Your tasks
a – Answer these questions from the article on Germany's grand coalition:
(i) In what year was Gustav Heinemann elected federal president?
(ii) What post did Horst Köhler hold when he was named as a candidate in 2004?
(iii) Which two parties must support Gesine Schwan for her to become president?
b – Carry the article on Germany's grand coalition forward from its final paragraph with the next part of the piece.

Quoted passage
Tensions mount in the grand coalition

German Social Democrats put forward their own presidential candidate

By Dietmar Henning and Peter Schwarz
30 May 2008

The post of German federal president is largely of a ceremonial nature, and the successful candidate possesses little real power. This makes the election of the president all the more suitable for carrying out political manoeuvres and preparing new political constellations.

This was the case in 1969 when the election of the Social Democratic Party (SPD) member Gustav Heinemann to the post of president, with votes from the free-market Free Democratic Party (FDP), ushered in the end of the grand coalition (Christian Democratic Union/CDU—Christian Social Union/CSU and SPD) in favour of a coalition of the SPD and FDP. The switch by the FDP to support the candidate of the SPD was then followed by the election of Willy Brandt (SPD) as chancellor.

The current federal president, Horst Köhler (CDU), also owed his office to a similar set of circumstances. In 2004, the chairpersons of the CDU, Angela Merkel, and the FDP, Guido Westerwelled, appointed Köhler (at the time head of the International Monetary Fund) as their favoured candidate, as part of their plan to replace the SPD-Green coalition with a coalition of their own parties. Köhler was elected according to plan, but the CDU-FDP coalition then failed to receive sufficient popular support in the federal election in 2005.

The decision by the SPD to put forward Professor Gesine Schwan as its own candidate for the next presidential elections is also bound up with tactical party manoeuvres. Schwan can only become president with the support of the Green Party and the Left Party, and her election next year would be an important precedent for the creation of an alliance between the SPD and the Left Party at a federal level. The next federal elections are due to take place just four months after the presidential election, and sections of the German ruling elite have evidently concluded that the inclusion of the Left Party in a future government is advisable in order to satiate and contain growing public discontent.

Information supplied
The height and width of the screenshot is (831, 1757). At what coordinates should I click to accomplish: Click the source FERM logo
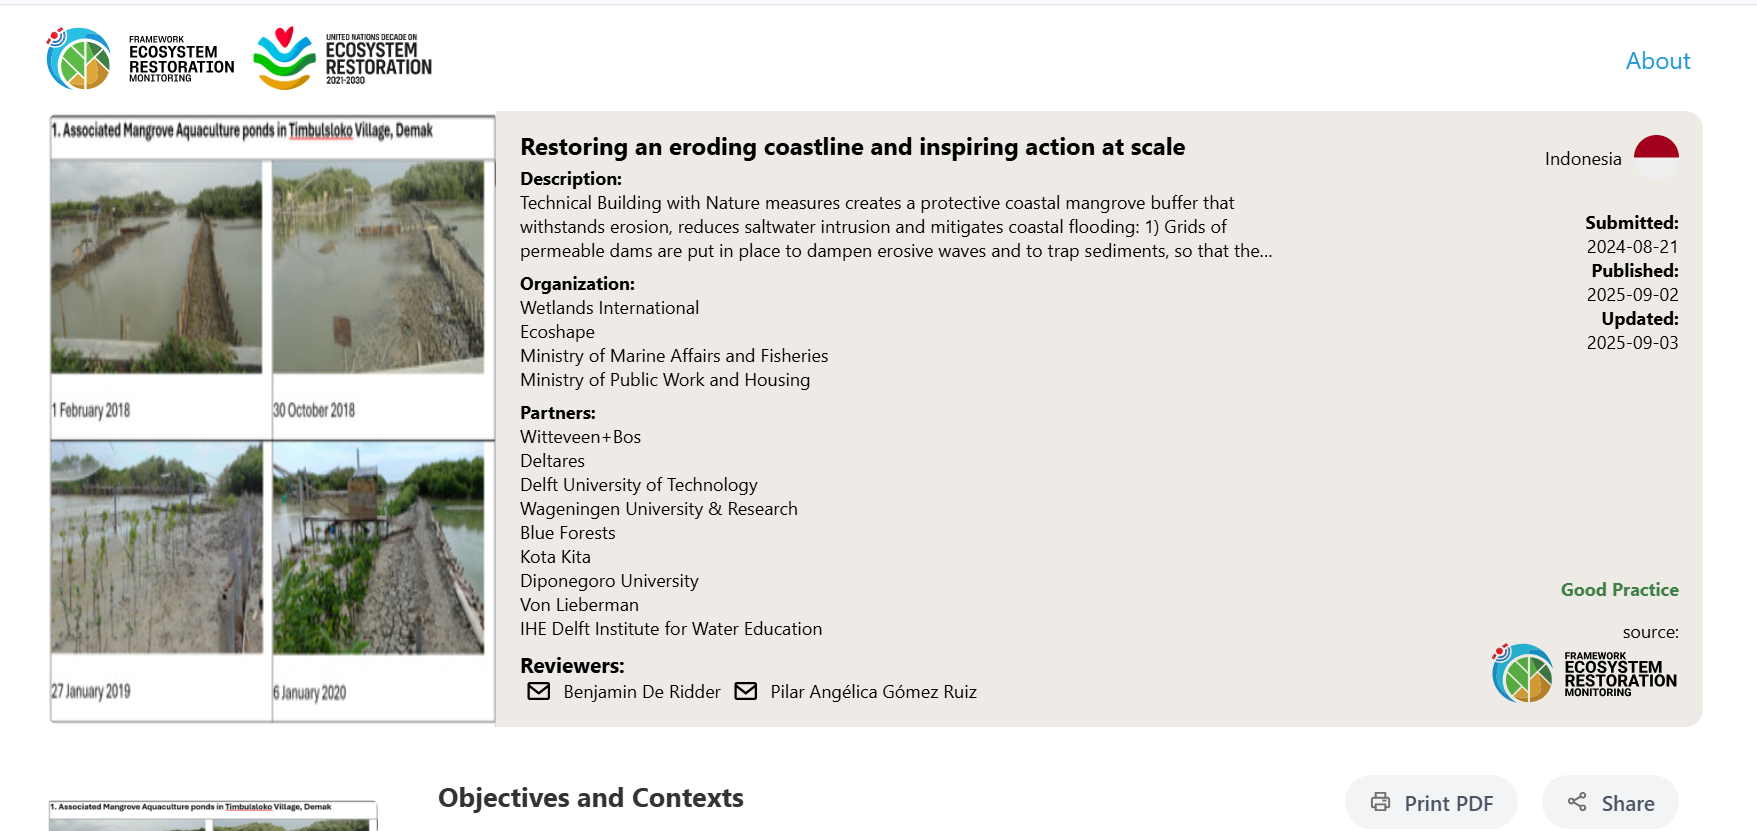[x=1584, y=673]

Outputs by task
a –
(i) 1969
(ii) Head of the International Monetary Fund
(iii) The Green Party and the Left Party

b –
The presidential election promises to be a close-run affair, and the result is difficult to predict. The head of state is due to be elected on May 23, 2009, by the so-called Presidential Election Council (BV), which consists of the 612 members of the German parliament (Bundestag) plus an equal number of members from Germany’s 16 state parliaments. The CDU-CSU and FDP, which currently support a second term for Köhler, have a slim majority in the BV, but anticipated defeats for the conservatives in upcoming state elections (e.g., Bavaria in September) could change the relation of forces.

Gesine Schwan had already stood against Köhler—with the support of the SPD and Greens—in 2004 and only narrowly failed to win the presidency. Schwan received 589 votes (including 12 votes from the conservative opposition camp) to 604 votes for Köhler.

Splits in the SPD

The SPD agreed to the candidacy of Gesine Schwan with considerable reluctance. Social-democratic leaders—party Chairman Kurt Beck, his Deputy Finance Minister Peer Steinbruck and Foreign Minister Frank-Walter Steinmeier, as well as SPD fraction leader Peter Struck—indicated over a long period of time that they would not put forward their own candidate and were prepared to support a second term for Köhler.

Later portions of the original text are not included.